In August 2010, NASA released the next major discovery by its highly-touted Kepler Mission space telescope: another solar system with multiple planets, like our own. This discovery was long expected, but until the launch of the Kepler telescope, available technology simply did not generally have the sensitivity necessary to carry out advanced planet-finding surveys.

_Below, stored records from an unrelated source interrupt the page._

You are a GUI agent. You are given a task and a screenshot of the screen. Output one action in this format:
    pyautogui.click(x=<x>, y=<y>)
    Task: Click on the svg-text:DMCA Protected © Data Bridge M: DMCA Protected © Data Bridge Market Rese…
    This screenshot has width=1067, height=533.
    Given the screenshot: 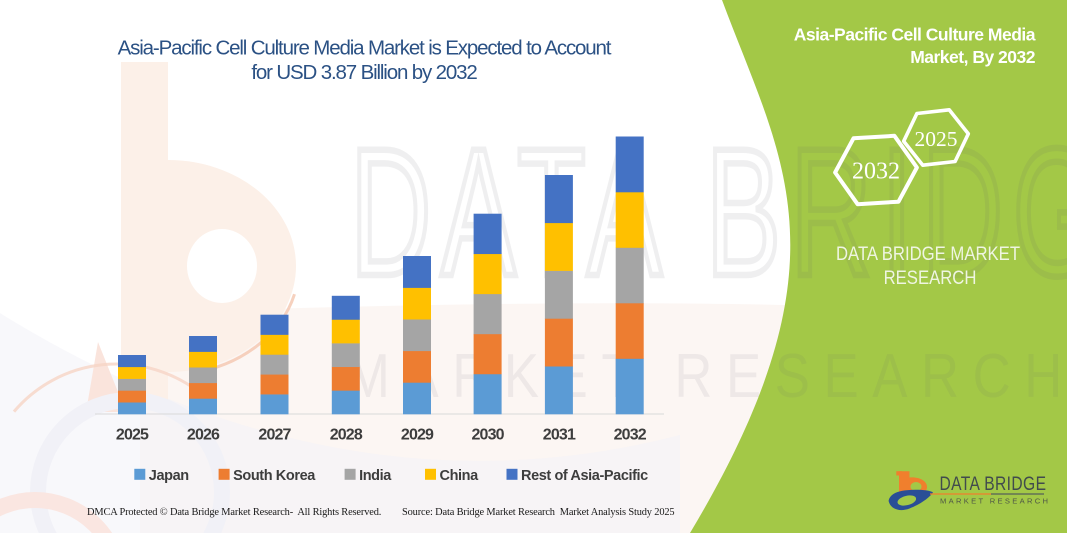 What is the action you would take?
    pyautogui.click(x=234, y=512)
    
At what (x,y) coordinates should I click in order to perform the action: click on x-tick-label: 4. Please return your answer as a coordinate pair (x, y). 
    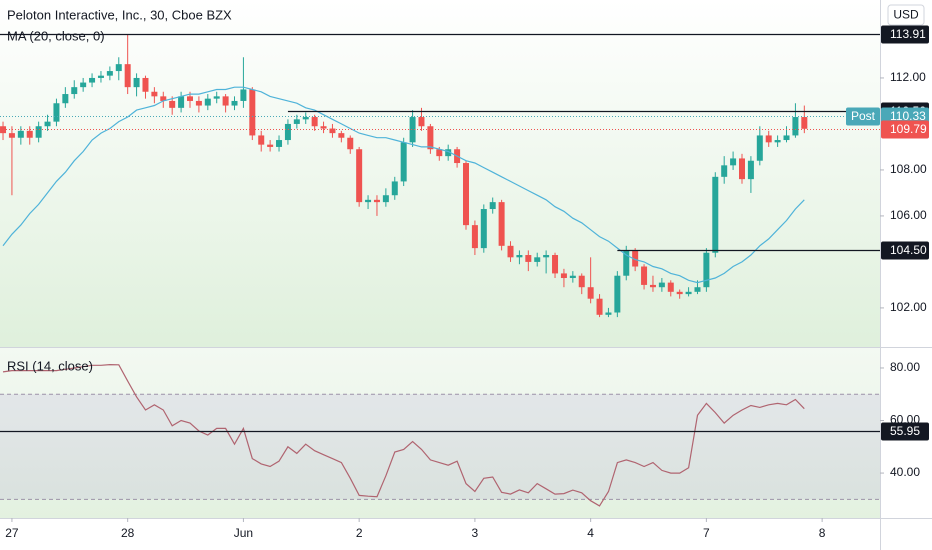
    Looking at the image, I should click on (590, 533).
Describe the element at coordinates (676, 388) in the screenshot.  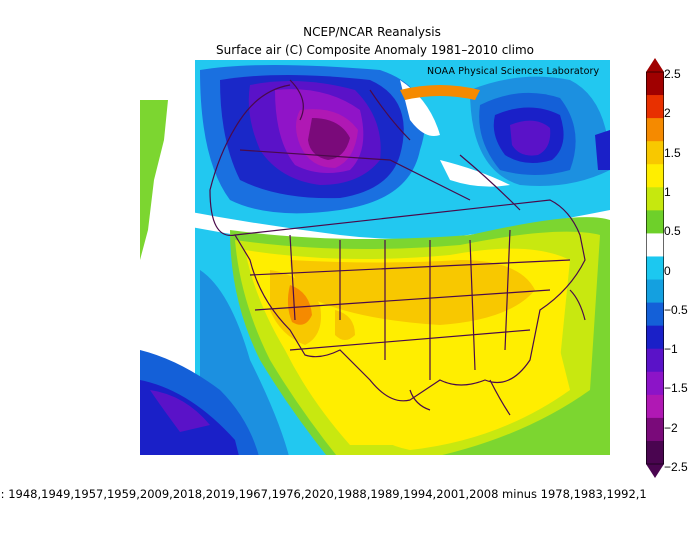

The Kepler space telescope is a $600 million satellite and the first purpose-built planet-finding space telescope. It was launched in 2009 with the intention of surveying the largest-yet catalogue of candidate stars which may host extrasolar planets, and in particular to find what scientists believe must exist but which, until now, we have not been able to see: Earth-sized planets in Earth-like orbits. It is these rocky extrasolar planets which, it is believed, would be most likely to host intelligent species of their own, if in fact, our galaxy is home to more than just ourselves. The telescope’s powerful contribution to science can be seen in the early results: today, there are about 450 known extrasolar planets, but in its first year Kepler has already found over half again that number of potential planets.
Unfortunately, at the vast distances involved, it takes a number of sophisticated tricks to detect the presence of any extrasolar planets orbiting other stars, even large ones. For this reason, until quite recently, generally only very large planets with very close orbits to their stars were found by astronomers. This led to an extrasolar planetary catalogue dominated by so-called super-Earths and Hot Jupiters – very large planets, orbiting closer to their stars than Mercury does in our own solar system. Scientists long suspected, based on the composition of our solar system (home to four large gas giants, four small rocky planets, and numerous smaller rocky planetoids) that other star systems must also be home to large numbers of smaller rocky planets. In its first year of operation, Kepler’s primary achievement was to prove that small rocky planets are as common as large gas giants, not just in our own solar system but in others as well. This discovery was not unexpected, but until 2010 the existence of large numbers of small rocky planets was merely theoretical.
In August 2010, the Kepler Mission made another long-awaited announcement, preceded by several days of hype about “intriguing” new findings. Some doubtless hoped that this sort of vague reference meant the Kepler telescope had finally discovered the holy grail of extrasolar planet science – an Earth-like world in an Earth-like orbit. Instead, however, the NASA Kepler team announced on schedule the discovery of something even more bizarre.
Kepler, it turns out, has discovered a number of new star systems with roughly Earth-sized planets in them. The highlight of the new set of released findings, however, is a truly bizarre system now named Kepler-9, located over 2000 light-years from the Earth. The Kepler-9 system includes a pair of Saturn-sized gasgiants orbiting in what is known as gravitational resonance with one another, one which completes an orbit in just 38 Earth-days and another which completes an orbit in just half that time. A third planet in the same system, Kepler-9c, is believed to be Earth-sized, but is far too close to its star to support life of its own. It completes one orbit, or year, in an astonishingly brief 1.6 Earth-days.
The new Saturn-like planets offer little new insight into the search for extraterrestrial life, but they do provide interesting information about the evolution of star systems. Other discoveries seemed to indicate that very large planets orbiting very close to their stars (of which there are none in our system, but a surprising number elsewhere) had formed elsewhere in their system, and then spiralled down into close orbits. The discovery of the twin gas giants at Kepler-9 provide further evidence about how this occurs.
Kepler’s capabilities are theoretically great enough to detect planets somewhat like our own. However, it will likely be years before enough data has been gathered for such planets to actually be found. This is because, even with very fine resolution, Kepler confirms planets’ existence by watching differences in light reception from stars as planets pass in front of them. From the perspective of any single distant observer, a planet in an Earth-like orbit will only do so once per Earth-year. It is easy to confirm the existence of a planet when its orbit brings it in front of its star every few days, or every few weeks. Planets with orbits stretching to one year or more take correspondingly longer to identify.